Collected data:
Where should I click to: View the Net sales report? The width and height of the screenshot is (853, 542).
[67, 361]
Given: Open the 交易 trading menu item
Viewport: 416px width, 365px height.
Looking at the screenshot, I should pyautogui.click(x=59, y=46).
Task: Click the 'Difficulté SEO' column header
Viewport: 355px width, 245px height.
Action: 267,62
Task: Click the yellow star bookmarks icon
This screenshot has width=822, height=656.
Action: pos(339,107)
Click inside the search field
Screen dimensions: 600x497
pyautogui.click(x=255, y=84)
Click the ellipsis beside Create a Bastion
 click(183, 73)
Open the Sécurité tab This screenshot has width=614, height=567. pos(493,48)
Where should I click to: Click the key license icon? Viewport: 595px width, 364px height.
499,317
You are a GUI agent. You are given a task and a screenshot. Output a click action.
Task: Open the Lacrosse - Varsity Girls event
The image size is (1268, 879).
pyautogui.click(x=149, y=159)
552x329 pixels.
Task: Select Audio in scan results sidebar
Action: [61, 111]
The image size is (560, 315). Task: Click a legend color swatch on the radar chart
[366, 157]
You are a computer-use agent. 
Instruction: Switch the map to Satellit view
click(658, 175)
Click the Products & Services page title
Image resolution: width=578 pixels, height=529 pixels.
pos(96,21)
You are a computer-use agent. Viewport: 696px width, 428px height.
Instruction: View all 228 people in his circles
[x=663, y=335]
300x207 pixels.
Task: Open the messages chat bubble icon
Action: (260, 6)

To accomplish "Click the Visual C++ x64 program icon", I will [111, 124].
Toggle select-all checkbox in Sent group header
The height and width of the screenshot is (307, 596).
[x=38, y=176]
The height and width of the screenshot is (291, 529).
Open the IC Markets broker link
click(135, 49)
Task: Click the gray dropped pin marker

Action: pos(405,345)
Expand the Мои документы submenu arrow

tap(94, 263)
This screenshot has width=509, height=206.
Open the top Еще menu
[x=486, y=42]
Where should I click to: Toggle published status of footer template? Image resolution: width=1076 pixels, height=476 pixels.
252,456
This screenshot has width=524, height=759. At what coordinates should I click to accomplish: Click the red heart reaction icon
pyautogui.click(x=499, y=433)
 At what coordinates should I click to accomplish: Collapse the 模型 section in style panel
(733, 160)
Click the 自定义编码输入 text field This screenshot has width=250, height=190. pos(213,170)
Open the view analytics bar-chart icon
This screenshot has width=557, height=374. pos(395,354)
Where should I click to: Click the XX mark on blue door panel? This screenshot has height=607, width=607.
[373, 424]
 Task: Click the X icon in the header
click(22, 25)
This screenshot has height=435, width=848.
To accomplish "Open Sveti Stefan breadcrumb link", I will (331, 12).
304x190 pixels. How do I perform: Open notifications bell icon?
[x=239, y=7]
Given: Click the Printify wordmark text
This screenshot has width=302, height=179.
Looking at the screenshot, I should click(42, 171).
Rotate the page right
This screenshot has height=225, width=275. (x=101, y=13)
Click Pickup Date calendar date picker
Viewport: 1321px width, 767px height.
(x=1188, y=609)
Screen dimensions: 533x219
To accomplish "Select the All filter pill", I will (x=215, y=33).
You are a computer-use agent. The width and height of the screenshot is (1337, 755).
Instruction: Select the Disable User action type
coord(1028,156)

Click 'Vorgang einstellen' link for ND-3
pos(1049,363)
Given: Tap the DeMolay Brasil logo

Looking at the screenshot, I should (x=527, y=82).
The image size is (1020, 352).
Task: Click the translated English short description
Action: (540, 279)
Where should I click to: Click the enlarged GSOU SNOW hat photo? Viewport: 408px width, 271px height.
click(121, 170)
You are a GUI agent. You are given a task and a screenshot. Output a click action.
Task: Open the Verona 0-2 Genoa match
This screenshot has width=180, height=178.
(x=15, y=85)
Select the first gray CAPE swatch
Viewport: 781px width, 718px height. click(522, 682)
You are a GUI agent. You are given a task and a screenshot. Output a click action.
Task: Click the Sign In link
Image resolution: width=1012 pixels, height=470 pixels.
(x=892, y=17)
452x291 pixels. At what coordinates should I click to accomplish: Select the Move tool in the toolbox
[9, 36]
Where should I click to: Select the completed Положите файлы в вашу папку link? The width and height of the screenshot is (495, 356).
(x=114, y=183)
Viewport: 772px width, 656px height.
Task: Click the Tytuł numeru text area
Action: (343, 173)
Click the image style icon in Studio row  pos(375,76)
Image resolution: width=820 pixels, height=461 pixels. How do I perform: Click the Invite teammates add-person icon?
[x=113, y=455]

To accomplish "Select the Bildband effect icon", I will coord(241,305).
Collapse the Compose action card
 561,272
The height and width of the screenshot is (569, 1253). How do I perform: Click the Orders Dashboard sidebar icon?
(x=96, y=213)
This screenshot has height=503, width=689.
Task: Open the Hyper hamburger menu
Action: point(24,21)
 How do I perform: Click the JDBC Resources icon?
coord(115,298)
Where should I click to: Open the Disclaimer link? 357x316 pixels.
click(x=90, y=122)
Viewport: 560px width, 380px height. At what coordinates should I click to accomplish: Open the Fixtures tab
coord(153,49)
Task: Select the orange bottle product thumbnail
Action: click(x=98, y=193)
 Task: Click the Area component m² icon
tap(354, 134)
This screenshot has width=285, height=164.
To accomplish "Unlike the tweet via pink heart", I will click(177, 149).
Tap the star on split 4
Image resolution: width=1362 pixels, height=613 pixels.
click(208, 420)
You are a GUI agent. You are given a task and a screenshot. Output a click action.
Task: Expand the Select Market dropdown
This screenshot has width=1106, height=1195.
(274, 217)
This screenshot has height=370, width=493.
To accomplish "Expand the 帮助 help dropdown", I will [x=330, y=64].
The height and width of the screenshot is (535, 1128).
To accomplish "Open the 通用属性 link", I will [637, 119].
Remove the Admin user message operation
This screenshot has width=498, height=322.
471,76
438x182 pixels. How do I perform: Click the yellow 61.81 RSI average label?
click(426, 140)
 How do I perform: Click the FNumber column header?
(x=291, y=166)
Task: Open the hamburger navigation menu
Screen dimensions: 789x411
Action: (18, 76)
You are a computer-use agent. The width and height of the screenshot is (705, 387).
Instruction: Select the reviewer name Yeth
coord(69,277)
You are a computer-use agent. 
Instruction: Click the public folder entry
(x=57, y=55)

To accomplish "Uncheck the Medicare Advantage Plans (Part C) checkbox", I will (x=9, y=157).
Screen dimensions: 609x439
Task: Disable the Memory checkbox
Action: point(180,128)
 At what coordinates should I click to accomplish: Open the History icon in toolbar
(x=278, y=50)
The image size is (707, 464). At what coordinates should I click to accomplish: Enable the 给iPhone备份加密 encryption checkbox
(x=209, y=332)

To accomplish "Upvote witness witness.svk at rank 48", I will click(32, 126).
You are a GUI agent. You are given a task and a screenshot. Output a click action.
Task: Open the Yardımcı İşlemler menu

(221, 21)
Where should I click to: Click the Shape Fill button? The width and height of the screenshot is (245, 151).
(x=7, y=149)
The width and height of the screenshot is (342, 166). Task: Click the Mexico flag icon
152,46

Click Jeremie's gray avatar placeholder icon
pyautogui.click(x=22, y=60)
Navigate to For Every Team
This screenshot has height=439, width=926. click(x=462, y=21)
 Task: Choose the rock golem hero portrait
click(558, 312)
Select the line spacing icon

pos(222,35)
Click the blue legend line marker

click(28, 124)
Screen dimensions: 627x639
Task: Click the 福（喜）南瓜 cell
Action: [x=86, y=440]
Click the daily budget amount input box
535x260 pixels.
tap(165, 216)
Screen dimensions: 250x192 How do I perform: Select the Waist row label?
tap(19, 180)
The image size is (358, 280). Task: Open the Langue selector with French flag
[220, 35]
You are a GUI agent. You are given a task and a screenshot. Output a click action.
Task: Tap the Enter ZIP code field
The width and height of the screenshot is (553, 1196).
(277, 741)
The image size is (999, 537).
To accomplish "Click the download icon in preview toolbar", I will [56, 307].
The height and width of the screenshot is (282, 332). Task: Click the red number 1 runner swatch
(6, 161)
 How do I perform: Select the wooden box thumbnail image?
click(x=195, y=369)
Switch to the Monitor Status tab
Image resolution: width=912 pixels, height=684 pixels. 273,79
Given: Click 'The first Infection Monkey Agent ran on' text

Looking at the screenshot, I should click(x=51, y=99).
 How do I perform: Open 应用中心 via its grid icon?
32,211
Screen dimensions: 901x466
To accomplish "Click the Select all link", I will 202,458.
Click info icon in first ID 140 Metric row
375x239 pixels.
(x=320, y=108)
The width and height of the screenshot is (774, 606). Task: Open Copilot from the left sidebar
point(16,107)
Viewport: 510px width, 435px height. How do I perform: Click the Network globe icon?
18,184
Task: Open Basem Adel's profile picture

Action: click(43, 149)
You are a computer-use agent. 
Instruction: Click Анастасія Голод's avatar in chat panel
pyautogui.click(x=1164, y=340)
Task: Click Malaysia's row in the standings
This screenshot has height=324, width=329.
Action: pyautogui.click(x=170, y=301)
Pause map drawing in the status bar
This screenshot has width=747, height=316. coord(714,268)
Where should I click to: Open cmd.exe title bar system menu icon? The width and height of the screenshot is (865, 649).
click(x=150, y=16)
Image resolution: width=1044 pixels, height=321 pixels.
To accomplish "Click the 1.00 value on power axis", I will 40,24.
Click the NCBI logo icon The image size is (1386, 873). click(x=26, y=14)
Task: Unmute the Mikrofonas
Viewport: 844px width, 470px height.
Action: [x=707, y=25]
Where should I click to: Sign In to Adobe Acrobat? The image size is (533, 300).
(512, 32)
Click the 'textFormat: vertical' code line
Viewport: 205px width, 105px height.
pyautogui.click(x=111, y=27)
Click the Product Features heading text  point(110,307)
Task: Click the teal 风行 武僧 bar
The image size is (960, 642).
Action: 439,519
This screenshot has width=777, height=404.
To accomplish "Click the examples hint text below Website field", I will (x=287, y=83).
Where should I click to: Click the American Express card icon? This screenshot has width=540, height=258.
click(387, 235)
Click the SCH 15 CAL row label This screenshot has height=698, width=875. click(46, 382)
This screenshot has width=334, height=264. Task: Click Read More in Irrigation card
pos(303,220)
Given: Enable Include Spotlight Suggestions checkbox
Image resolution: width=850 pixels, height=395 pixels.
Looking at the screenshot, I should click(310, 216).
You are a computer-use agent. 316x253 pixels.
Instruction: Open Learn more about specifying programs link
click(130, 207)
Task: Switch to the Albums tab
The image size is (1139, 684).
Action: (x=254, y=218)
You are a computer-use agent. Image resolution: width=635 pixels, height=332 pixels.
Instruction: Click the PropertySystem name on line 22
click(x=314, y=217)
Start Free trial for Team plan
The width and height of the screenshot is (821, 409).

## Your assignment:
Only the lines of the data holding the string "dropdown" are wanted; copy each of them.

## Answer for the task:
Task: Expand the Select Market dropdown
To accomplish "Expand the 帮助 help dropdown", I will [x=330, y=64].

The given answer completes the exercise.